---- MATERIAL TO PROCESS
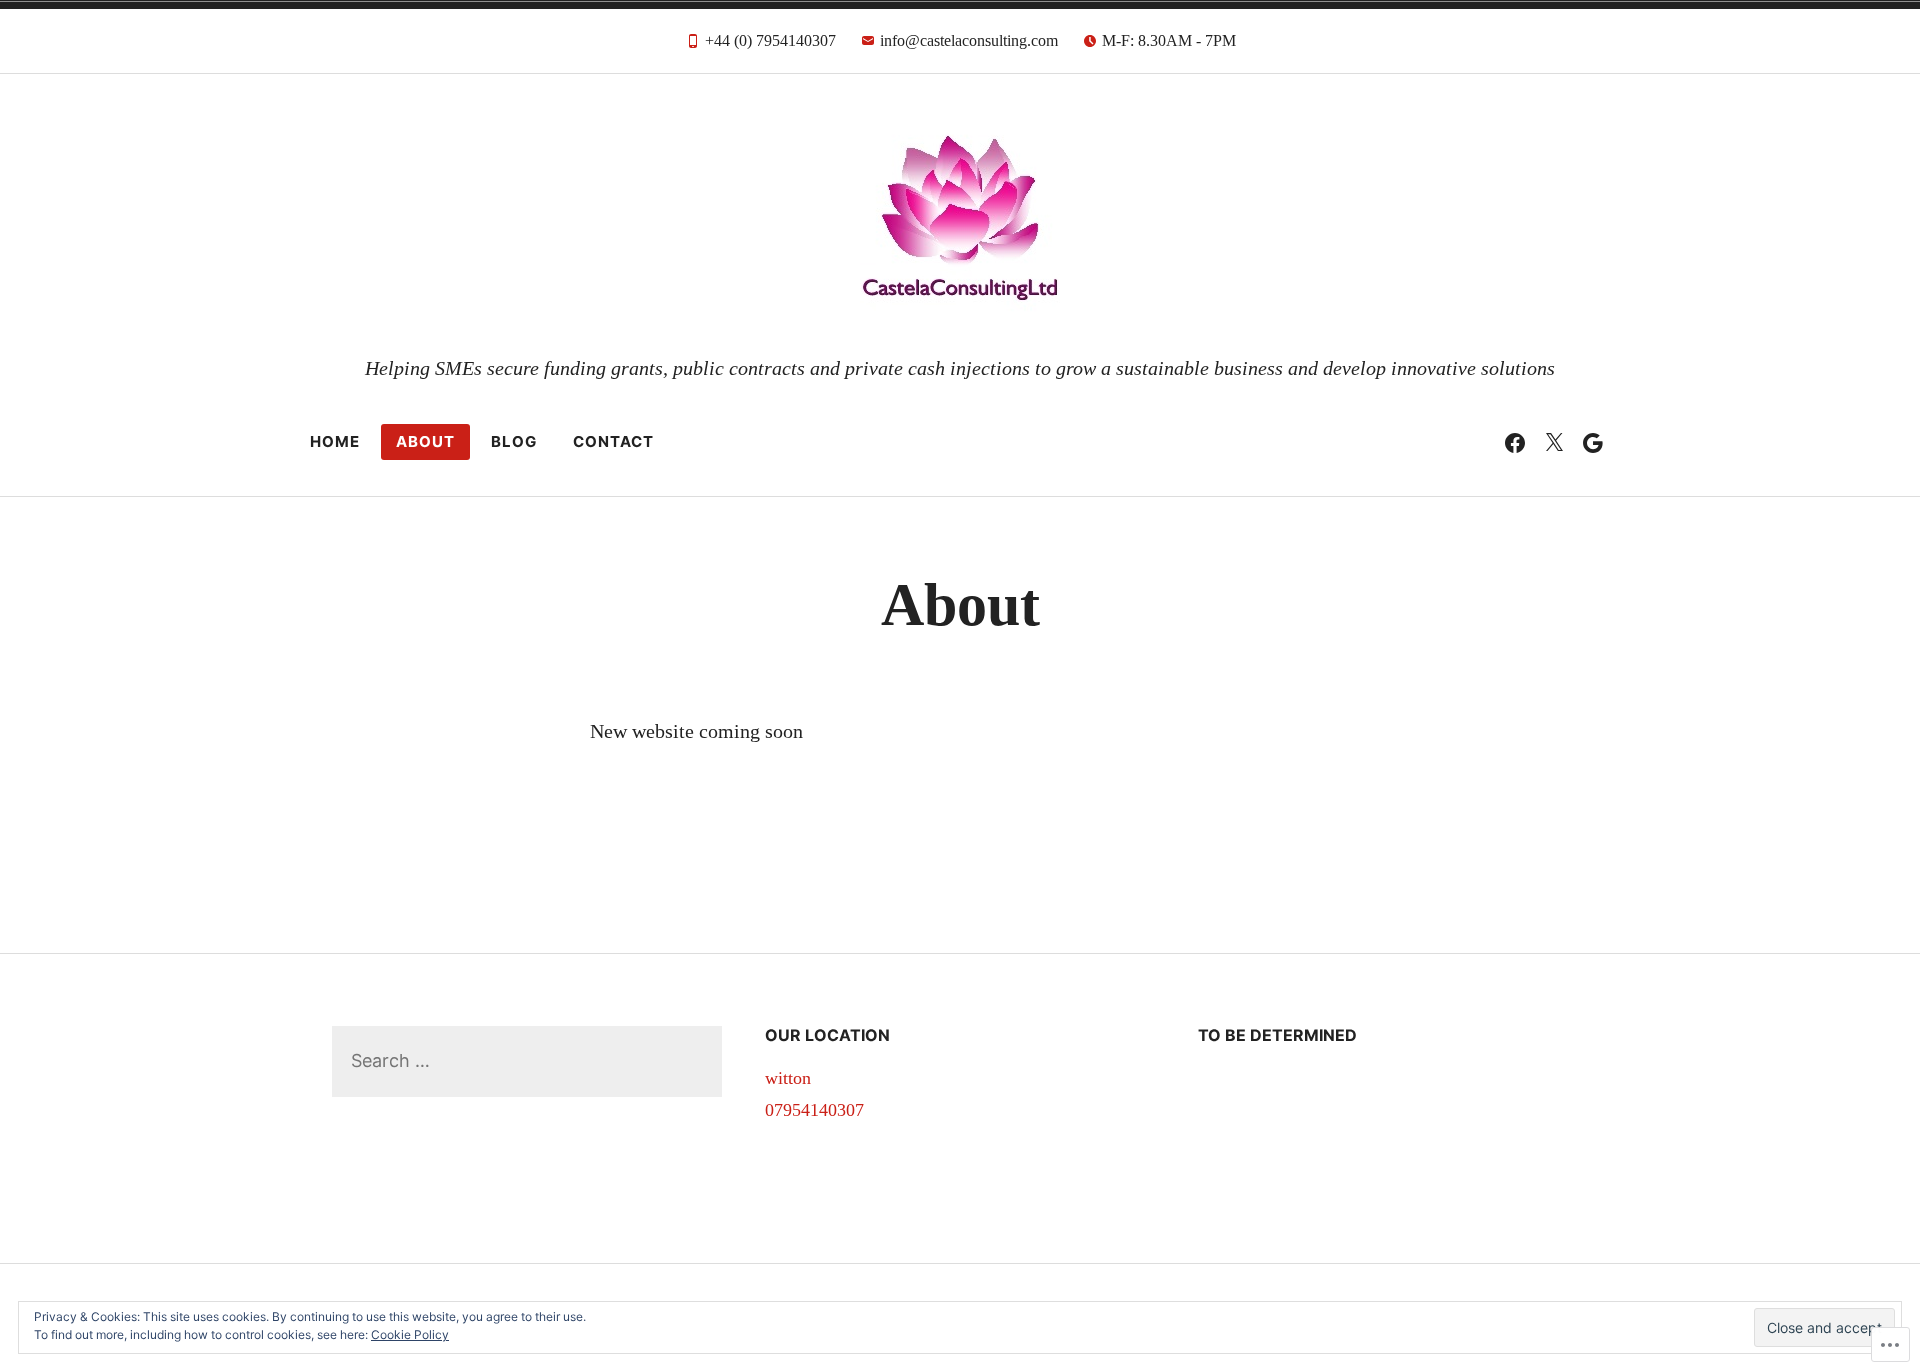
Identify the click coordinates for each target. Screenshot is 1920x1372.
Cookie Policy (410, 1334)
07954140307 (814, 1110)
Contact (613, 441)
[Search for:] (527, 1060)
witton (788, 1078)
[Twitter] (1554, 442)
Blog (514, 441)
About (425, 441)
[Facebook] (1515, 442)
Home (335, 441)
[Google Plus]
--------
ABOUT THIS EXERCISE:
Output every line of the records exactly, excluding all pictures.

YOUR RESPONSE:
Identify the click coordinates for each target. Screenshot is 1920x1372.
Cookie Policy (410, 1334)
07954140307 (814, 1110)
Contact (613, 441)
[Search for:] (527, 1060)
witton (788, 1078)
[Twitter] (1554, 442)
Blog (514, 441)
About (425, 441)
[Facebook] (1515, 442)
Home (335, 441)
[Google Plus]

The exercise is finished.